Measuring the effects of the ULEZ is clearly difficult because, as the CMO’s report shows, air pollution from traffic has been coming down because of engineering improvements in cars and people replacing cars and switching to electric cars.1 The pandemic will also have complicated the study with falls in traffic during lockdown and people working more from home.

Nobody can be against cleaner air, but one problem with the ULEZ is that the poorest people are more likely to own older cars and have to pay the charge. But 70% of households with an income under £10k don’t own a car, and nearly half of Londoners don’t own a car. Recognising the problem, the mayor is funding a £110m scrappage scheme. Yet the poorest are the worst affected by polluted air and the most likely to benefit from it becoming cleaner. It’s also a social justice issue in that half of all the children admitted to hospital due to asthma in London are from minority ethnic backgrounds.

Some 90% of the cars in outer London are already compliant and will not have to pay the charge, but another problem with the ULEZ is that public transport options in outer London are not as good as those in central and inner London, although they are a lot better than in most of the UK. One of the aims of the ULEZ is to use the funds raised to improve public transport and encourage walking and cycling. As the mayor’s office has reported, more than a third of car trips made by Londoners could be walked in under 25 minutes and two thirds could be cycled in under 20 minutes.
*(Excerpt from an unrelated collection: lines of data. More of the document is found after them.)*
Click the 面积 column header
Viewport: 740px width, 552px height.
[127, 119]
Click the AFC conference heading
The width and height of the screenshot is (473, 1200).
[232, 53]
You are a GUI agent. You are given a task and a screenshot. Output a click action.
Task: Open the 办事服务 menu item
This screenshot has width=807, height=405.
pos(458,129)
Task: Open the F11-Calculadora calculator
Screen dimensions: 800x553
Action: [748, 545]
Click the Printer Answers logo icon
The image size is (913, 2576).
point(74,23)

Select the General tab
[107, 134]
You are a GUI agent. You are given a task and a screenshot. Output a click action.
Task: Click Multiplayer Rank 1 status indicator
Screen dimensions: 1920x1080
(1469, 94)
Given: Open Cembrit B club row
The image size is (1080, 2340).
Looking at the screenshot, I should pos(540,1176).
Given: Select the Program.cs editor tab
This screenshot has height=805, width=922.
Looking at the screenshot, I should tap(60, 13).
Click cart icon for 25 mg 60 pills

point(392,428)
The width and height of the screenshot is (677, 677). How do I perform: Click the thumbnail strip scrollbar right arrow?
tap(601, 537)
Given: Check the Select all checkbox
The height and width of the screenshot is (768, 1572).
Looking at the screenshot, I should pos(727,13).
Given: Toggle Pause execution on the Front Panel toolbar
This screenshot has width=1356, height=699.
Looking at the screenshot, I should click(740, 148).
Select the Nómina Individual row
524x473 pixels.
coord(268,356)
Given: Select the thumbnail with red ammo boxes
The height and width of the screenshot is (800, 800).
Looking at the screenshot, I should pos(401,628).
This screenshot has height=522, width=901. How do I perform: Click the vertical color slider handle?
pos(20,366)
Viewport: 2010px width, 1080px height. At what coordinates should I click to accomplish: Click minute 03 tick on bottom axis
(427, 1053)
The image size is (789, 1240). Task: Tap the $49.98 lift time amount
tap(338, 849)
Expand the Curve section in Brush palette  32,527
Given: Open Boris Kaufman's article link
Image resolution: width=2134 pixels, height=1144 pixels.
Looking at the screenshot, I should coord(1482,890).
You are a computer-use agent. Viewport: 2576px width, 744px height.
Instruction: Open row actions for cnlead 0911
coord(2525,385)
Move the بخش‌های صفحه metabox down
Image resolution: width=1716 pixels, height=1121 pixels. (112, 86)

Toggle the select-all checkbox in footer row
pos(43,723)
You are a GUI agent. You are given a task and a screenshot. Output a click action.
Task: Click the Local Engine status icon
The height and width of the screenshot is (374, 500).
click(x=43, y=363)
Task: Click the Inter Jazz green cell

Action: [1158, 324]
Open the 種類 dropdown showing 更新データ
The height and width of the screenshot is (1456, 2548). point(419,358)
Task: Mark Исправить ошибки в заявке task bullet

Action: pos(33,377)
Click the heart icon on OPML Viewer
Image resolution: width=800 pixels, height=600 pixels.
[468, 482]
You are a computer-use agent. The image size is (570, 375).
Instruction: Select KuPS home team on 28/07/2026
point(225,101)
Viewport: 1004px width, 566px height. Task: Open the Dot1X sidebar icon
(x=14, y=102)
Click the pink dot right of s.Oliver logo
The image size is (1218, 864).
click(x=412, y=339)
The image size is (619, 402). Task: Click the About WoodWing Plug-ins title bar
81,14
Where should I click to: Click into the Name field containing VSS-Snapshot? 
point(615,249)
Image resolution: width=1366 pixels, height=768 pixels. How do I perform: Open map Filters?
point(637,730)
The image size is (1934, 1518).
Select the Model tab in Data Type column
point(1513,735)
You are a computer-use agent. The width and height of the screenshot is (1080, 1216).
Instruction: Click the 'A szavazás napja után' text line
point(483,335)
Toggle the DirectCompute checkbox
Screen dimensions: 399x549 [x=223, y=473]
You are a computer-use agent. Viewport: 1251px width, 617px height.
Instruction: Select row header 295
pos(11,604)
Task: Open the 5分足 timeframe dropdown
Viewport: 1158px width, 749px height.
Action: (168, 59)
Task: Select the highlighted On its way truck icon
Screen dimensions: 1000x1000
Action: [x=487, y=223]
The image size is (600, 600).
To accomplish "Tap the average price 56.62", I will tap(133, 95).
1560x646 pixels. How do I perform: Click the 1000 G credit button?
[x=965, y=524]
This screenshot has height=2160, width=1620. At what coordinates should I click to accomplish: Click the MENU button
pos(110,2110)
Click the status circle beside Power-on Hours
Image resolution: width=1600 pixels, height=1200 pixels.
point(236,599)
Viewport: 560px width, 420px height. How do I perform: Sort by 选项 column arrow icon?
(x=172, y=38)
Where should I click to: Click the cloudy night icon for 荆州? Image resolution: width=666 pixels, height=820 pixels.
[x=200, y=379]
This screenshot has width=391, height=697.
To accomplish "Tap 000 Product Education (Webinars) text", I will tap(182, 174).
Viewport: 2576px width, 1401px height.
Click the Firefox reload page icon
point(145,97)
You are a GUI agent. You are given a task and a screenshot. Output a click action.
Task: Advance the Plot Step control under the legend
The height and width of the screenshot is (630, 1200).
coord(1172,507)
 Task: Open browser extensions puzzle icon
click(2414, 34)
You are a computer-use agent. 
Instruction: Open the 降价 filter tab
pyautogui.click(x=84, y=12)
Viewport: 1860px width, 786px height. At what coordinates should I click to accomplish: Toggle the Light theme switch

Getting people out of their cars and exercising produces benefits for their health that are large and yet poorly appreciated: as I often say, “Physical activity is the closest we come to a panacea.”

The four boroughs and one county council funding the judicial review are all Conservative-controlled, and it’s hard not to believe that their objection is largely political. The Mayor of London is Labour, and the Greater London Authority has more Labour members than from any other party. But this is about clean air and health, it should not be a party political dispute. As somebody born in inner London and who has lived 63 of my 71 years in inner London, and whose children and grandchildren go to schools in inner London, I am not amused by the County Council of Surrey, one of the wealthiest counties in Britain, opposing the expansion of ULEZ. Judicial reviews examine the process that led to the decision to expand the ULEZ, not whether it is the right thing to do, and there is always a chance it could succeed.

Doctors and health workers need to speak up for health in what has become an intense battle, and you should support the Ride for Their Lives around the perimeter of the ULEZ on 13-15 May.4 The ride will be led by Mark Hayden, an intensive care doctor from Great Ormond Street who has seen children dying from the effects of air pollution.

Footnotes

  • Competing interest: RS is the chair of the UK Health Alliance on Climate Change, which supports the expansion of the ULEZ in London and its introduction and expansion in other cities. He lives in inner London inside the current ULEZ, cycles, and has given up driving. His wife drives a Fiat 500, which is exempt from the ULEZ charge.